On May 19 they started off once more, and managed to make fairly good progress either on the ice or in open water. They had one or two accidents, one of which might have resulted disastrously, for the kayack which had their provisions and guns on board started off on a voyage on its own account, leaving them on shore. Nansen was obliged to swim after it, and became so exhausted in the struggle with the bitter water that he was only just able to reach it and scramble over the gunwale. Their troubles, however, were now at an end, for, when preparing breakfast one morning, Nansen heard dogs barking. At first he could hardly believe his ears, but the sound came nearer and nearer till at last there could be no doubt about it. Rushing off on his skis to learn the solution of the mystery, he met F. G. Jackson, from whom he received the warmest welcome. As, however, we have described the meeting in the chapter devoted to the Jackson expedition, we need not dwell on it again here.

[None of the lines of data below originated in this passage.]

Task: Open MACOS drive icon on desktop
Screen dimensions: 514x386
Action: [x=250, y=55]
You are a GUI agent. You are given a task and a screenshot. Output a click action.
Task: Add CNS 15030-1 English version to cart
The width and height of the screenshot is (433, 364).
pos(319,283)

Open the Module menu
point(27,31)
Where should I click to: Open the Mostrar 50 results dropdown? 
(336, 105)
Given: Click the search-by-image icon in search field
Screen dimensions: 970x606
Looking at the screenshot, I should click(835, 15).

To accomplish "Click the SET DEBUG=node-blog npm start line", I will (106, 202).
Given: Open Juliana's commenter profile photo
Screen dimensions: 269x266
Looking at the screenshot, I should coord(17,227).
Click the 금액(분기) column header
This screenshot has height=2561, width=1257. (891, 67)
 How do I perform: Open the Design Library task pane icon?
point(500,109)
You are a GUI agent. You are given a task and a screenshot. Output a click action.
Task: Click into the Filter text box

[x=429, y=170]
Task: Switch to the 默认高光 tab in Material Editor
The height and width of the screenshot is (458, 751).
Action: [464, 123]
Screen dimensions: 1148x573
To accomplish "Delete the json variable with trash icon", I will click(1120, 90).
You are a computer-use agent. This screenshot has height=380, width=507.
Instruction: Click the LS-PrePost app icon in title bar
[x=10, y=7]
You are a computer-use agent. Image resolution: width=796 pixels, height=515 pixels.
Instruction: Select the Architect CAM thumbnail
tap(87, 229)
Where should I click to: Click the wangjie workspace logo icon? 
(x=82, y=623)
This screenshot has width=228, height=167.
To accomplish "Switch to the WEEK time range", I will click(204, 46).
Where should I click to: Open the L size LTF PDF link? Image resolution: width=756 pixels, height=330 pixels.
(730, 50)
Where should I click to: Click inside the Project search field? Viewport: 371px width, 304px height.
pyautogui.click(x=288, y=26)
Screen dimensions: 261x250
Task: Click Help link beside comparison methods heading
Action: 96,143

In the meanwhile the Fram drifted steadily on with the ice, reaching, on October 16, almost as high a latitude as that attained by Nansen. She pursued her journey to the edge of the pack without misadventure, and after a series of blasting operations she was set free of the ice and made her way home in safety.

SPITZBERGEN

CHAPTER XXXI
CONWAY AND ANDRÉE

Though Nordenskiöld had succeeded in exploring North-East Land pretty thoroughly, and had shown that it is practically nothing but one large ice-field, for many years very little attention had been given to West Spitzbergen, and up till the end of last century nothing whatever was known about its formation or its geographical features. In 1896, however, the famous mountaineer, Sir Martin Conway, seeking for fresh worlds to conquer, decided to repair thither himself and to elucidate once and for all the mystery that surrounded that part of the world.

Information concerning the nature of the regions over which he proposed to travel was, of course, difficult to obtain. However he read all the literature that existed upon the subject, and having equipped himself with the Nansen sledges and ponies which, he gathered, would be absolutely essential for success, he started off on his travels with a party consisting of Mr E. J. Garwood, his photographer, Dr Gregory, the geologist, Trevor Battye, the ornithologist, and, as artist, his nephew, H. E. Conway.